Green, design, technology. Tradotto: attenzione per l’ambiente, estro creativo, sviluppo tecnologico. Tre valori che per Fima-Carlo Frattini, azienda famigliare leader nel settore rubinetteria, significano esaltazione dell’artigianalità e della poliedricità Made in Italy come punto di partenza per affermarsi sul mercato internazionale. Tanto più decisiva diventa allora la vetrina bolognese di Cersaie, l’occasione ideale per presentare al pubblico i nuovi prodotti Fima e gli ampliamenti delle proposte in catalogo già consolidate, puntando su un’offerta che si arricchisce e si evolve costantemente, grazie anche al contributo dei migliori designer in circolazione. Una storia di progresso e coraggio quella di Fima, che a noi è stata raccontata dal responsabile Marketing e Comunicazione Mattia Fiorindo.

 

 

Cosa porta FIMA a Cersaie 2016?

“Qui a Cersaie arriviamo con i nostri prodotti del 2016, che sono già stati presentati in parte al Salone del Mobile, dove eravamo presenti con il nostro stand, e che qui riproponiamo in una nuova veste finita. Questa è una grande occasione per mostrare ambienti come quelli che potrebbe avere chiunque a casa propria. Siamo qui a presentare NU, prodotto disegnato da Davide Vercelli, che integra questa nuova concezione di soffione che permette tramite un risparmio d’acqua di ottenere la stessa ergonomia e la stessa sensazione di un soffione di più ampia diffusione. Nasce da uno studio di quali parti si bagnano durante una doccia e dell’acqua sprecata. Un altro prodotto interessante sicuramente è Texture, lanciato nel 2015, che sta avendo molto successo nel mercato. Nasce come un miscelatore tre fori che si sfaccetta con diverse canne e diverse maniglie e manopole con tre finiture diverse ottenute con utensili a diamante che permettono di ottenere un prodotto finito cromato, bianco, nero o in dorato. Le possibilità di personalizzazione sono molto vaste”.

 

Innovazione e design. È questo che vi distingue nel mercato?

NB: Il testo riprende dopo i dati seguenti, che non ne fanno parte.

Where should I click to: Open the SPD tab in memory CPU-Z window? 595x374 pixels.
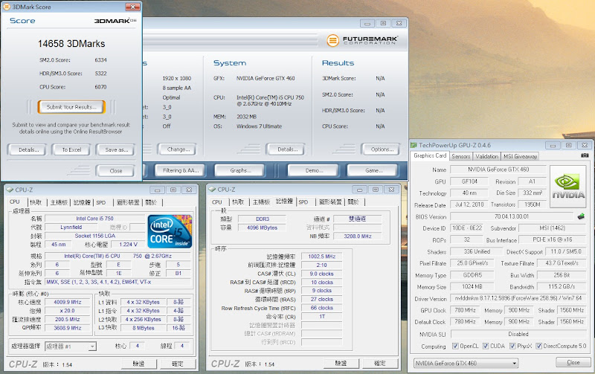(x=303, y=201)
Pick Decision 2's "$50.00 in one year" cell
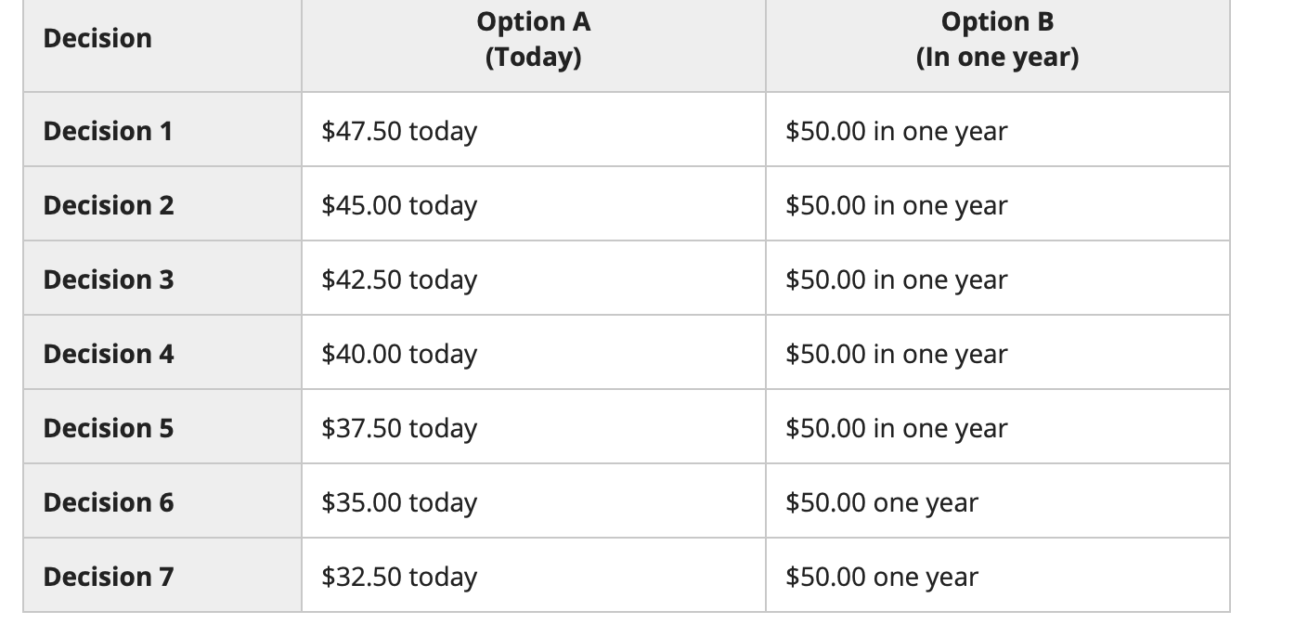 (896, 205)
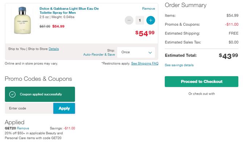Remove the perfume from the cart

(x=148, y=9)
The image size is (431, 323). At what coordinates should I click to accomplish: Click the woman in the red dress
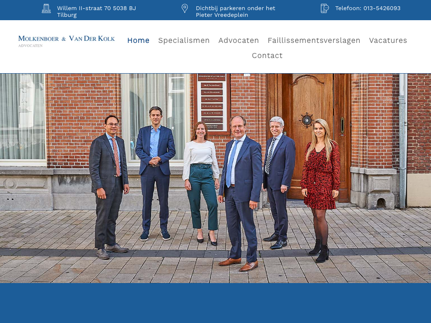[321, 181]
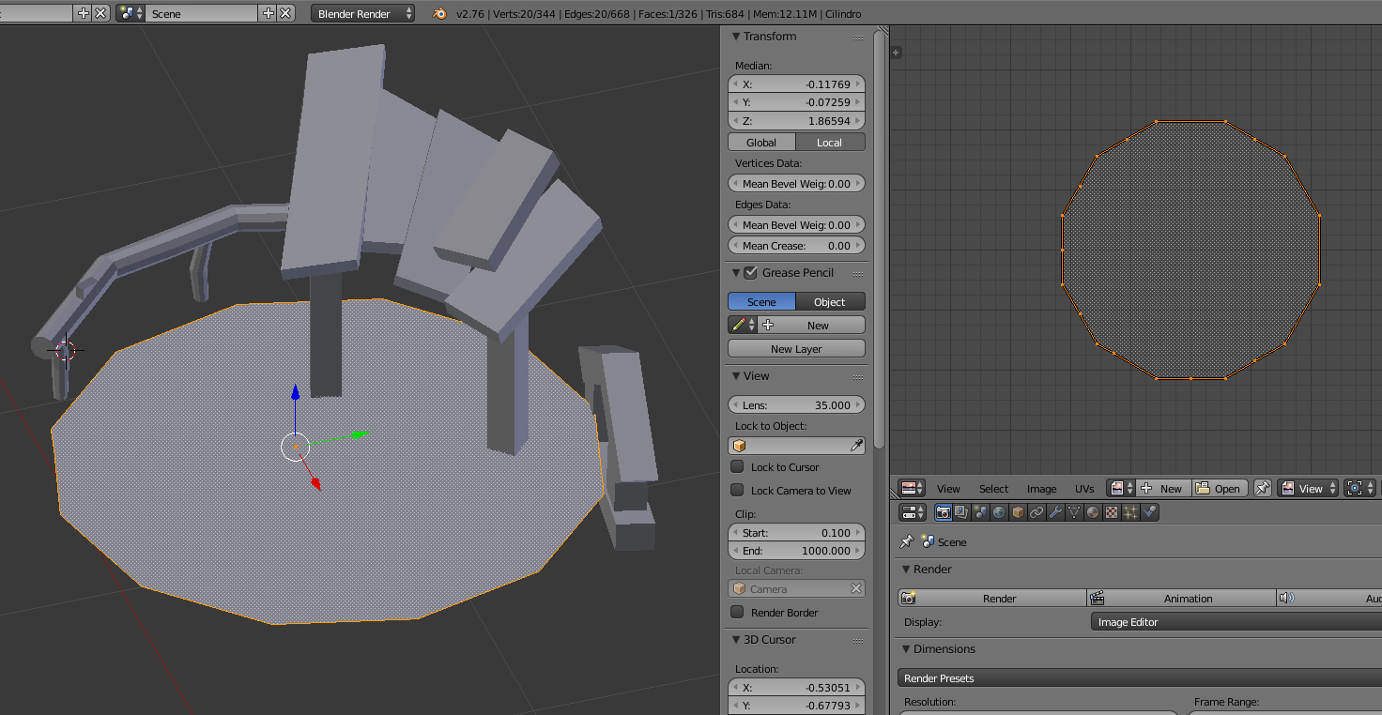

“Negli ultimi anni la filosofia aziendale, che abbiamo definito green, design & technology, sta avendo molto successo nel mercato. Noi stiamo puntando forte su questi aspetti: il rispetto per l’ambiente, la collaborazione con diversi designer e una costante ricerca tecnologica finalizzata alla qualità”.

 

Obiettivi per il futuro?

“L’azienda nel 2016 sta crescendo. A tirare la crescita sono i mercati esteri, in maniera non bilanciata. Oggi c’è una leggera contrazione nei mercati mediorientali e una ripresa di quelli asiatici. Il mercato estero nutre bene la nostra azienda, ma anche in Italia abbiamo registrato una crescita negli ultimi due anni”.